A Prospective, Randomized, Controlled, Two-Centre, International Trial Comparing the Fibular Nail with Open Reduction and Internal Fixation for Unstable Ankle Fractures in Younger Patients

Reference: White T, Bugler K, Olsen L, Holck Lundholm L, Holck K, Lindegaard Madsen B, Duckworth A. A Prospective, Randomized, Controlled, Two-Centre, International Trial Comparing the Fibular Nail with Open Reduction and Internal Fixation for Unstable Ankle Fractures in Younger Patients. Journal of Orthopaedic Trauma. 2021 April.

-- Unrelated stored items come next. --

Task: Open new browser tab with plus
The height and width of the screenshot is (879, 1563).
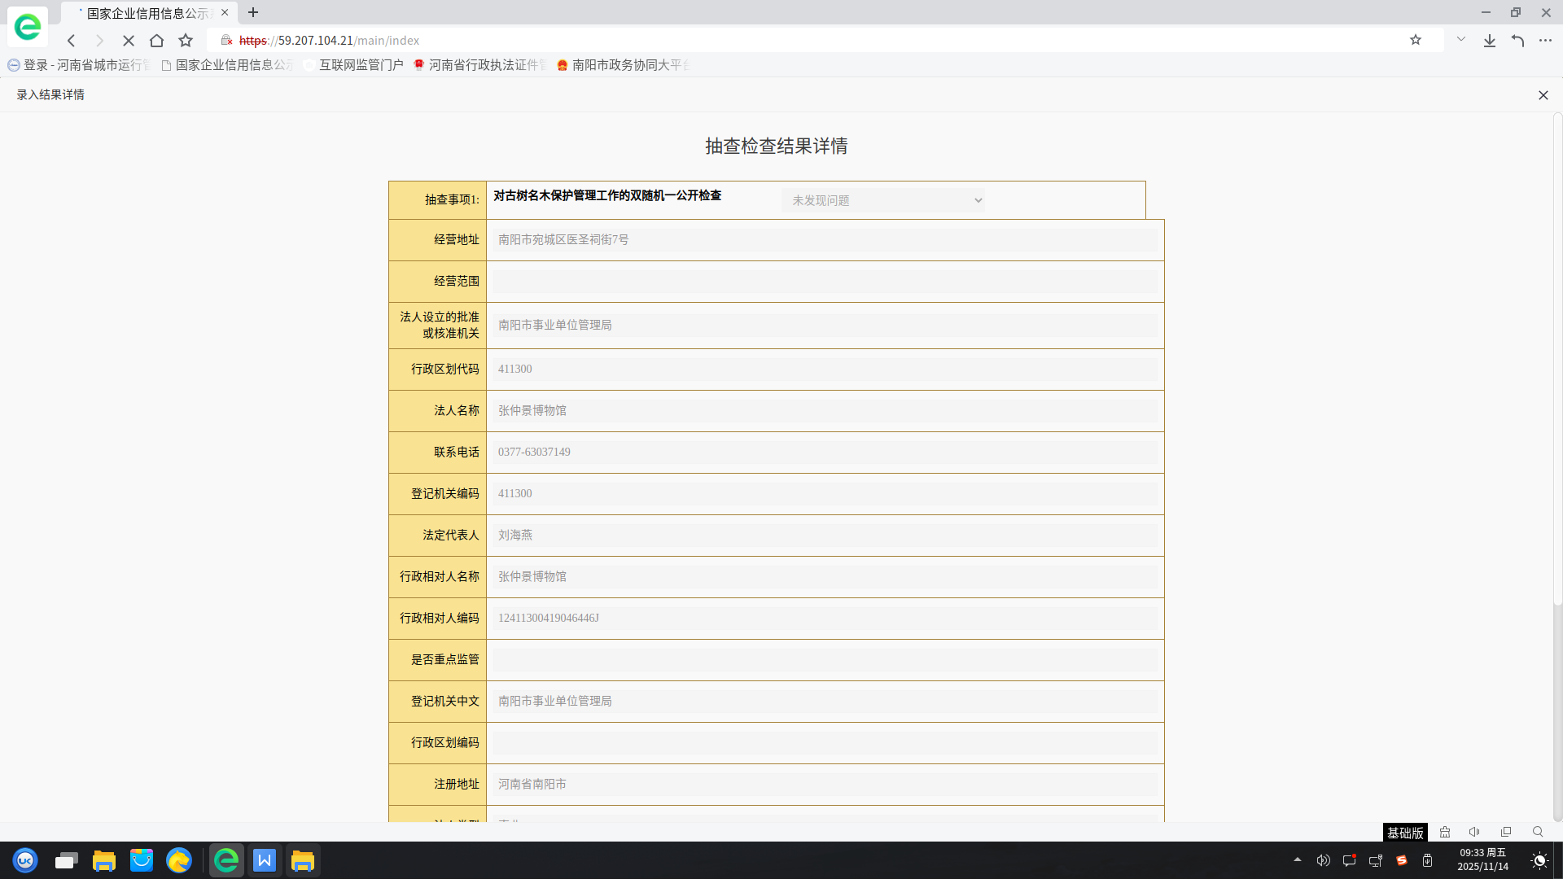Action: 253,13
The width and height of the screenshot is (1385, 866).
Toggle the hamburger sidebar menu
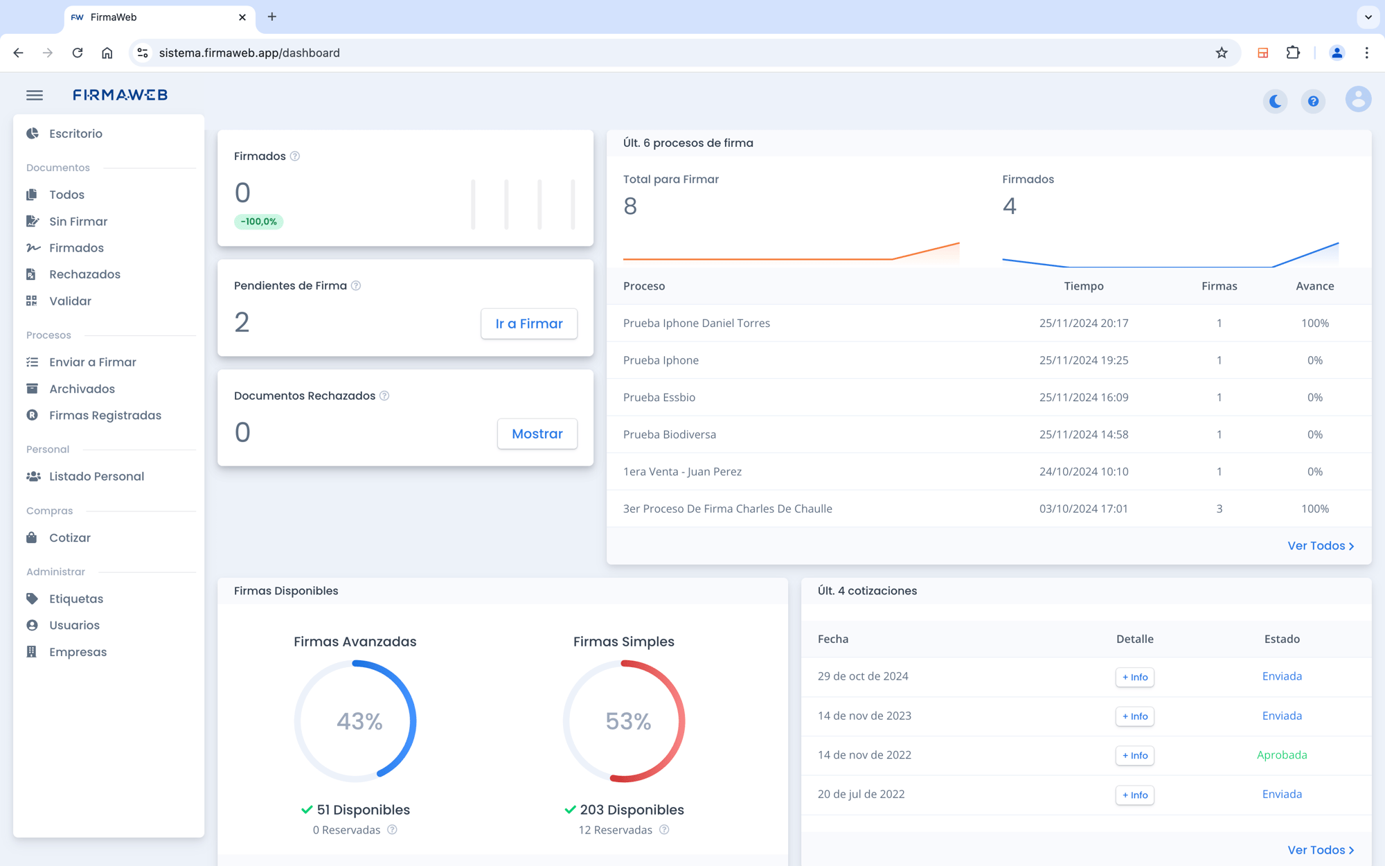(x=35, y=95)
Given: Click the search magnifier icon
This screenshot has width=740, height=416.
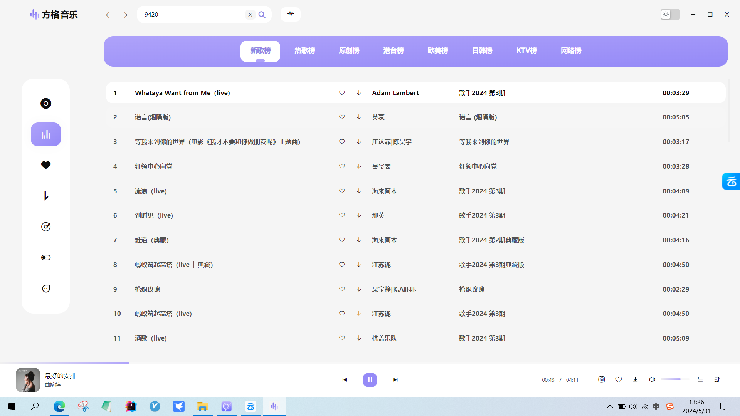Looking at the screenshot, I should point(262,15).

Level of Evidence: Therapeutic Level 1

Scientific Literature Review

Reviewed By: Keegan A. Duelfer, DPM
Residency Program: Regions Hospital / Health Partners Institute - St. Paul, MN

Podiatric Relevance: This article reviews another fixation option for unstable ankle fractures in patients under the age of 65 with the highest level of evidence. Nail fixation in fibula fractures have been well described in the literature for patients with lower bone density, such as elderly patients or those with osteoporosis. This is the first paper exploring this fixation option in younger patients. The aim of this trial was to determine whether there was a superior, clinically relevant difference between fibular nail and standard plate fixation. 

Methods: This study is a level one randomized controlled clinical trial comprised of 125 adult patients between 18-64 years of age who had suffered unstable ankle fractures. Patients were randomized to fixation with fibular nail or standard ORIF with stainless steel implants. Clinical, functional, and radiographic assessments were performed at six weeks, three months, six months, one year and two years. The primary outcome measured in this study was the Olerud and Molander Score (OMS), a validated and reliable ankle fracture scoring scale, at one-year. Secondary outcomes measured in this study were the rates of complications and re-interventions. 

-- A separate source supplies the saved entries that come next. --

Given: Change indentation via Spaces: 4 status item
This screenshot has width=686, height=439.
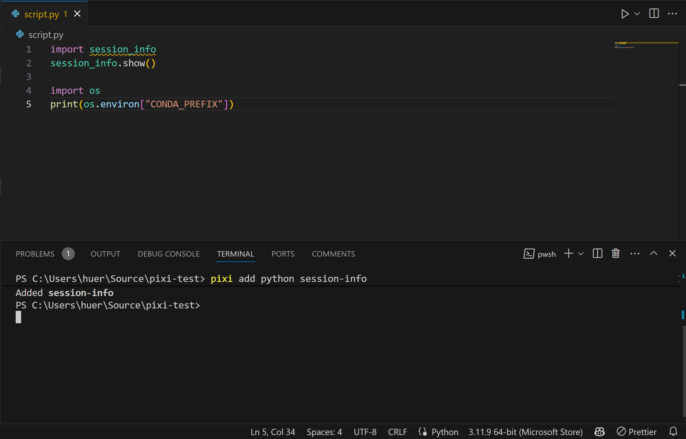Looking at the screenshot, I should click(x=324, y=432).
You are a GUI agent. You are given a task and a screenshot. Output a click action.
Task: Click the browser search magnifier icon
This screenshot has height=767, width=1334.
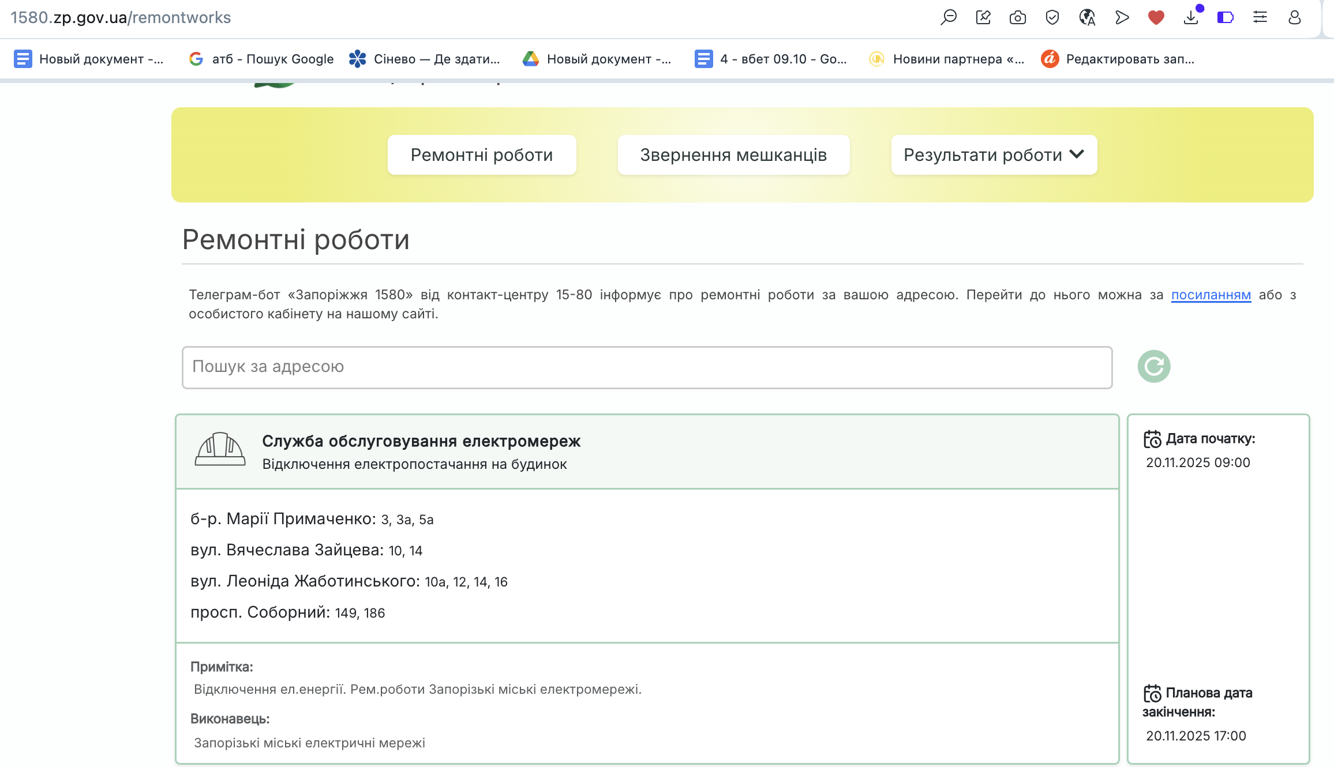[949, 17]
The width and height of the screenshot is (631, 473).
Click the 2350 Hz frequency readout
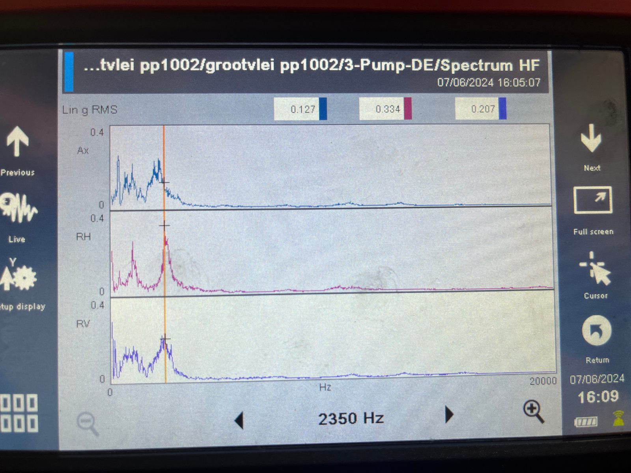[352, 418]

Results: Regarding the primary outcome measure, the mean OMS was 78.4 in the nail group and 80.2 in the plate group which was not a statistically significant difference. No difference was seen in the overall rate of complications and re-interventions between the two groups (28.6 percent in the nail group vs. 29 percent in the plate group). 

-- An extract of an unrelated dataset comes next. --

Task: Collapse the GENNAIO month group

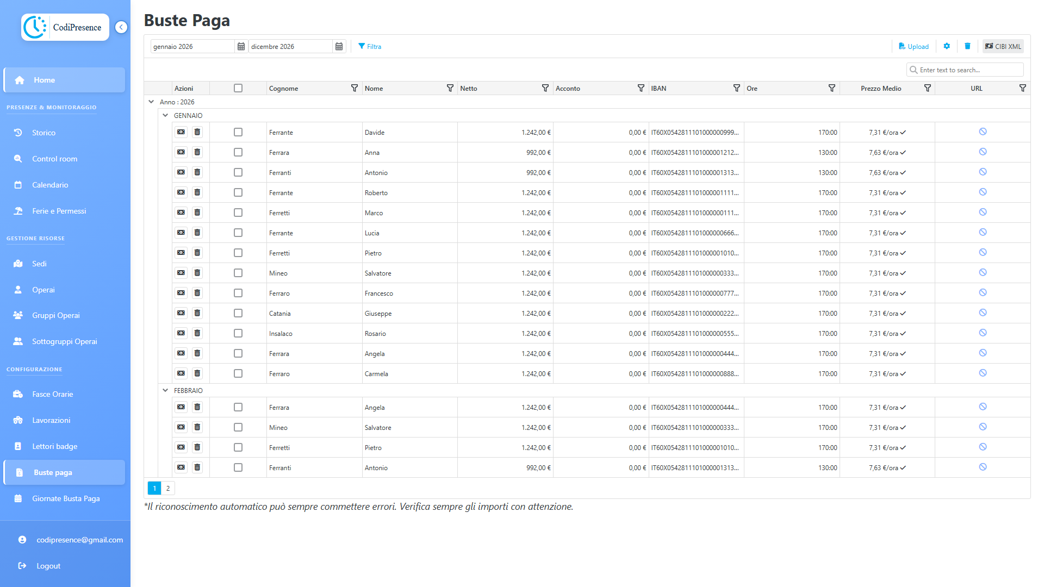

Conclusions: The authors conclude that there was no difference in the patient-reported outcomes between fibular nail and plate fixation at one-year postoperative in younger patients with ankle fractures. They also state that the fibular nail is an effective and safe option for the stabilization of ankle fractures in younger patients, although the benefits associated with reduced wound complications are not as apparent as they are in the elderly patient population. The reviewer of this paper agrees that there are no apparent disadvantages to nail fixation versus standard plate and screws. At this point in time, it is difficult to assign an advantage to nail fixation from a patient outcome perspective or complication rate perspective. The authors admit that a significant minority of the patients in this study were smokers or suffering from one or more significant comorbidities, however they do not mention if this had an effect on the primary or secondary outcomes in this study. Additional information may have been derived from separating smokers and patients suffering from one or more significant comorbidities from the rest of the general patient population to more fully assess the effects of the two fixation options. The reviewer concludes that cost of the fixation options and further research into the effect of the fixation on smokers and those with comorbidities would need to be factored in before choosing to utilize nail fixation in unstable ankle fractures in patients younger than 65 years old.